I don't disagree with the rise time analysis, but it is not the same thing as propagation delay. Propagation delay is how long it takes for the output to "begin to respond" to the input and may not be calculable from the circuit parameters of a passive circuit.

Normally, it involves active devices and is determined by the complex mechanics of operating a semiconductor between saturation and cutoff. There is also an asymmetry in time between going from saturation to cutoff and cutoff to saturation.

Now in an ideal 1st order RC circuit there is no propagation delay because the capacitor begins charging immediately. I think cascading two single pole RC filters does not alter the fact that it is a linear circuit without the active components usually responsible for propagation delay.
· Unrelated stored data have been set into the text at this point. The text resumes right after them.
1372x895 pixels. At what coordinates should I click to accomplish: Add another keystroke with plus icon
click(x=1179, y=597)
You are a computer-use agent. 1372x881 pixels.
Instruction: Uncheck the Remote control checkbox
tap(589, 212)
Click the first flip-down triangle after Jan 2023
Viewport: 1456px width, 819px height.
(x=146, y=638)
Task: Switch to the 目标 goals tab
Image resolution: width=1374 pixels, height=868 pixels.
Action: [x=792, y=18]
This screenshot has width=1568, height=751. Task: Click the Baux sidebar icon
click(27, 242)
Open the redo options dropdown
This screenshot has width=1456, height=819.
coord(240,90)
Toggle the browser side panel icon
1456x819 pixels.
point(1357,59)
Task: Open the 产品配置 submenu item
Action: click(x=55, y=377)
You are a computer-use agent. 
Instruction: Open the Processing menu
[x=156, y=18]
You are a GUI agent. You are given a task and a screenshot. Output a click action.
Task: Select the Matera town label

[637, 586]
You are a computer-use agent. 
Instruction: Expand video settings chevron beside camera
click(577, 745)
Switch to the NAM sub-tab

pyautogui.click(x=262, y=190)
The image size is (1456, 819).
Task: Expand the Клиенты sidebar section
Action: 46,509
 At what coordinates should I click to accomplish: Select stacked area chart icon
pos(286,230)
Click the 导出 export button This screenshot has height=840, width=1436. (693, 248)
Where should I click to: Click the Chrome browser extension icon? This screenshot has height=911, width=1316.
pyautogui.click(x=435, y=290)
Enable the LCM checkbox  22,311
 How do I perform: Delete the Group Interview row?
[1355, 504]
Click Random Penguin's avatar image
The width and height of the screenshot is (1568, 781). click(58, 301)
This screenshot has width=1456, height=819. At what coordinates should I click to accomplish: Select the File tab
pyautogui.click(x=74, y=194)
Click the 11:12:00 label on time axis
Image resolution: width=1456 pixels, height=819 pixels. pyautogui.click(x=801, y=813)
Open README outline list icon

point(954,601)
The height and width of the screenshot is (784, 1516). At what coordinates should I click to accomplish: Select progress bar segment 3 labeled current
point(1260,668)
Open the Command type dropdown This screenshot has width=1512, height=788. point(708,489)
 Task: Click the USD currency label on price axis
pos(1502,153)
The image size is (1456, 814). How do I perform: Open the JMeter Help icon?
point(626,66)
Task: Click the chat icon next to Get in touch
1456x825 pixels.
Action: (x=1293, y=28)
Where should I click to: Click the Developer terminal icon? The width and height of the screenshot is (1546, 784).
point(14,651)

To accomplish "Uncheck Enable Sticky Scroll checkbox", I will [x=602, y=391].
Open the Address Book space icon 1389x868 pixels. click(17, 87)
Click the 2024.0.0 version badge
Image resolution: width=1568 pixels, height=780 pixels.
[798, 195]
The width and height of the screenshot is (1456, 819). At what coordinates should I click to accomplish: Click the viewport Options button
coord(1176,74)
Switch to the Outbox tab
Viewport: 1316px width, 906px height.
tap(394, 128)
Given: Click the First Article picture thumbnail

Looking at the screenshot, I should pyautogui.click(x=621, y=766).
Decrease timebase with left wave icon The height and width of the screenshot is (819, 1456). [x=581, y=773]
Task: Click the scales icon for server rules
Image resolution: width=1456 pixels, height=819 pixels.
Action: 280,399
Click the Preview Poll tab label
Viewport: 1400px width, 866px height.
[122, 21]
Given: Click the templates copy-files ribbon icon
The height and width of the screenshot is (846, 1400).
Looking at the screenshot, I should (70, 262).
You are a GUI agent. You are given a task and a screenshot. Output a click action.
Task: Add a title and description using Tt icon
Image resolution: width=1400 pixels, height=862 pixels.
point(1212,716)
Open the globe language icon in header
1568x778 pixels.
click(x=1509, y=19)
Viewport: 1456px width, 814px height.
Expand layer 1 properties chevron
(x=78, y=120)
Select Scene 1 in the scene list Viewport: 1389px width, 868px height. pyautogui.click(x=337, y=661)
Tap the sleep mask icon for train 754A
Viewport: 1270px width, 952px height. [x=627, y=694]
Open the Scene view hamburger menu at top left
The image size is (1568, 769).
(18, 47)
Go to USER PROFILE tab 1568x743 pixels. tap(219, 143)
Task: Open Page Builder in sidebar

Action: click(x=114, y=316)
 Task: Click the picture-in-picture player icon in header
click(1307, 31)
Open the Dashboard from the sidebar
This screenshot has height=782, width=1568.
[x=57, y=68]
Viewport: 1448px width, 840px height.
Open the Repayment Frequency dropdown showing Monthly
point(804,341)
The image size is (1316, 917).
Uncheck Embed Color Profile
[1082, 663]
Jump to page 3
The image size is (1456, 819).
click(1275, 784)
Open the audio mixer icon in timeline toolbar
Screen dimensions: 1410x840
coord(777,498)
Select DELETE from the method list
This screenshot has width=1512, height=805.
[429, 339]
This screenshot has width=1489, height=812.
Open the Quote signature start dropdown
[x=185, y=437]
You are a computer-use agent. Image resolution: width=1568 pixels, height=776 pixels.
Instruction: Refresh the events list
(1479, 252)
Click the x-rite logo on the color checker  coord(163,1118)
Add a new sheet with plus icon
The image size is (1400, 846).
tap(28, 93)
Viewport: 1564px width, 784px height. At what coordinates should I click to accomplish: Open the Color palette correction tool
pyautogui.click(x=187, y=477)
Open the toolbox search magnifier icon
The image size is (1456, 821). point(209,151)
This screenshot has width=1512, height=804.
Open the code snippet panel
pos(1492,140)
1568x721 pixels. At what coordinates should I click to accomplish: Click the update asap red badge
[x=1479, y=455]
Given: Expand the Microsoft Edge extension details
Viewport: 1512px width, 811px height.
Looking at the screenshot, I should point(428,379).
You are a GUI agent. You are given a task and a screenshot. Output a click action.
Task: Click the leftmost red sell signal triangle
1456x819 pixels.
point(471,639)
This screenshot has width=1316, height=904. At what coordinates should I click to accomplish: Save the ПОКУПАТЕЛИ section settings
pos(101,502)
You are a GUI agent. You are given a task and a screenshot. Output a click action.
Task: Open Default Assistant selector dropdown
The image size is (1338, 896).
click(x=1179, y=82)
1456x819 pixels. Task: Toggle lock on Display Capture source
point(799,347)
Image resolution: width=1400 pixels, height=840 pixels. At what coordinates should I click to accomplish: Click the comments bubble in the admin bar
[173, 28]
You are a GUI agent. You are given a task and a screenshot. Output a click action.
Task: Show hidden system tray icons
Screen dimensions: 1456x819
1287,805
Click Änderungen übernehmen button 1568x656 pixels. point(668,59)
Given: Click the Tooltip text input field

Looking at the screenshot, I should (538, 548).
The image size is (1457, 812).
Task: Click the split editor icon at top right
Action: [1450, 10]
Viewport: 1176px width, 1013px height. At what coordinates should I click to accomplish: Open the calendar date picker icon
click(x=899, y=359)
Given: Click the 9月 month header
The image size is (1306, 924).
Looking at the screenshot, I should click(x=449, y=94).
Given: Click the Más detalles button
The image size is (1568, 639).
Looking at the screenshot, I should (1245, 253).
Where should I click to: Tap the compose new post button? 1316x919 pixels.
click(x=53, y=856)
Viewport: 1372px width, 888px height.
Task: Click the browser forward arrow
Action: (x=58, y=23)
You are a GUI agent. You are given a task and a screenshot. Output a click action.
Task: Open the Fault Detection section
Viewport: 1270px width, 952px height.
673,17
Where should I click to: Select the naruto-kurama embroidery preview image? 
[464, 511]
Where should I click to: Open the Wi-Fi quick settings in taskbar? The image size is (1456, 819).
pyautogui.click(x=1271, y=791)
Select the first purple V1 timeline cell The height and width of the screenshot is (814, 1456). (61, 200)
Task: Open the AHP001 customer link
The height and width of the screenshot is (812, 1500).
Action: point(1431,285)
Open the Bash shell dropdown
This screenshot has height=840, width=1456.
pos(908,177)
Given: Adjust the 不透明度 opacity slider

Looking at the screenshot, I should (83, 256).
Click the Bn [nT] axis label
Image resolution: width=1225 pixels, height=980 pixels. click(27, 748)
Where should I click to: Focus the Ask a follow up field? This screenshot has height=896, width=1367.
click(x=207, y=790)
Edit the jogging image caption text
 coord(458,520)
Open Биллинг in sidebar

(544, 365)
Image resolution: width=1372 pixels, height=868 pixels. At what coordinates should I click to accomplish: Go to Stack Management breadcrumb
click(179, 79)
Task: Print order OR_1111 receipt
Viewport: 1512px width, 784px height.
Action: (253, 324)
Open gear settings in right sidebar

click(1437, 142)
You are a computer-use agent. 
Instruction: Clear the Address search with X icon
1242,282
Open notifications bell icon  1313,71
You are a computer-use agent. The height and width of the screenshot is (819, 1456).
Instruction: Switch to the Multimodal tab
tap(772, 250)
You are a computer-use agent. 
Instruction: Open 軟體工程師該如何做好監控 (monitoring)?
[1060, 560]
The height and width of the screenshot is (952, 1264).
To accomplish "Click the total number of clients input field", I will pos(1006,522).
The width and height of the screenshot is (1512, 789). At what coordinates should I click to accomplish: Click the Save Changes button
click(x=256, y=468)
That is only an opinion -- I could be wrong.

 

You need to know the transmission line characteristics of all the circuit interconnects to be able to determine the total propagation delay from input to output.

I wonder if the OP is referring to group delay? That would make more sense.

http://en.wikipedia.org/wiki/Group_delay

Regards,
Ifixit

 

I don't disagree with the rise time analysis, but it is not the same thing as propagation delay. Propagation delay is how long it takes for the output to "begin to respond" to the input and may not be calculable from the circuit parameters of a passive circuit.

Normally, it involves active devices and is determined by the complex mechanics of operating a semiconductor between saturation and cutoff. There is also an asymmetry in time between going from saturation to cutoff and cutoff to saturation.

Now in an ideal 1st order RC circuit there is no propagation delay because the capacitor begins charging immediately. I think cascading two single pole RC filters does not alter the fact that it is a linear circuit without the active components usually responsible for propagation delay.

That is only an opinion -- I could be wrong.

I'm in total agreement with you Papabravo - that's why I questioned the OP as to what was their understanding of the term "propagation delay" - because it seemed to me this was not applicable in the circuit under consideration. The notion of rise time made more sense to me and I thought that might be what was really required......?

 

@tnk I'm with you on this one.

 

The OP needs to specify something like percent of final value.

 

Hi everyone,

I was just trying to ask, what would be the delay added to the circuit because of charging of capacitor. The two capacitor takes some time for charging. I wanted to know the time taken by the capacitor to charge to 99% of the input voltage..

May be the step rise time is the answer for my query..

 

If God meant for us to calculate stuff like this, he wouldn't have made simulators.

 

Hi RON,

Only simulation will not work for me. i have already done that..
But i have to prove that theoritical result matches the simulation results..
So i had ask for this forum help..

Thanks for all your input..

 

Hi everyone,

I was just trying to ask, what would be the delay added to the circuit because of charging of capacitor. The two capacitor takes some time for charging. I wanted to know the time taken by the capacitor to charge to 99% of the input voltage..

May be the step rise time is the answer for my query..

Well you can find the time domain response to a unit step for this circuit as

\(V_o(t)=1-1.2e^{-0.4774*{10}^4t}+0.2e^{-{2.8774*}{10}^4t}\)

You then solve for the 99% value by setting Vo(t)=0.99 and solving for the unknown t.

 

Well you can find the time domain response to a unit step for this circuit as

\(V_o(t)=1-1.2e^{-0.4774*{10}^4t}+0.2e^{-{2.8774*}{10}^4t}\)

You then solve for the 99% value by setting Vo(t)=0.99 and solving for the unknown t.

Nothing like being precise.
The second term contributes 5.9e-14V.

 

Nothing like being precise.
The second term contributes 5.9e-14V.

That's right - or to put it in more concrete terms that's about 3/5th of a fairy's fart.